Worse, the survey results imply that the vast majority of Whole Foods customers no longer perceive the company as the leader in the quality, organic food category. Bania downgraded her outlook for Whole Foods after the results were published. The company's stock is now close to its 52-week low.
For observers of what has seemed like a perfect storm of PR debacles for Whole Foods, Wall Street's purported directive to dump the company's stock is not much of a surprise. Whole Foods has not only faced stiffer competition from Walmart, Costco, Kroger, and organic adversary Trader Joe's of late, but a barrage of bad publicity too. There was the federal lawsuit for alleged securities violations; an overcharging scandal that ended in a $500,000 settlement; a string of food recalls; and, perhaps worst of all, the insanity that was asparagus water.
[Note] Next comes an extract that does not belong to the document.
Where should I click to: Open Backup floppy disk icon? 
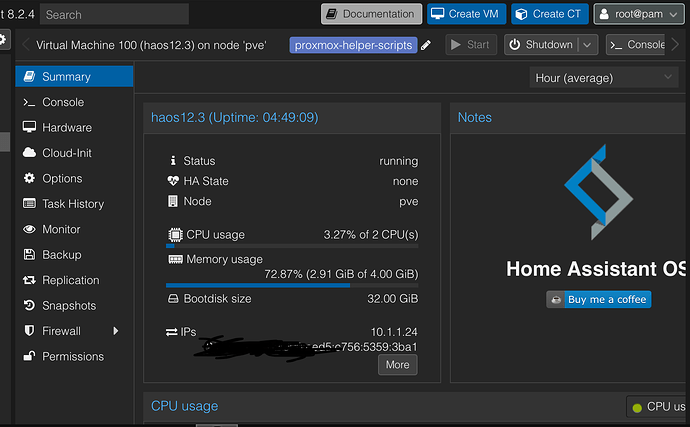(29, 254)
The fact that a majority of customers may no longer trust the brand to deliver on its core promises is a blow that Whole Foods may not easily recover from. Some analysts, like Deutsche Bank's Karen Short and Shane Higgins, have hinted that more dramatic measures, such as new corporate blood, or even a leveraged buyout, could be what the company needs. Indeed, an alleged takeover by private equity firms Cerberus and 3G Capital was a hot rumor this past December. When asked to comment on Bania's research and Wall Street's apparent disillusionment with the company, a Whole Foods rep wrote: "We’re in the quiet period, and as a rule don’t comment on these types of surveys. We will report earnings on Feb 10." Until then, it's impossible to know how poorly Whole Foods has been doing in the past quarter, though if the stock price is any indication, the country's leading organic and natural foods-focused grocer has some 'splaining to do to its shareholders.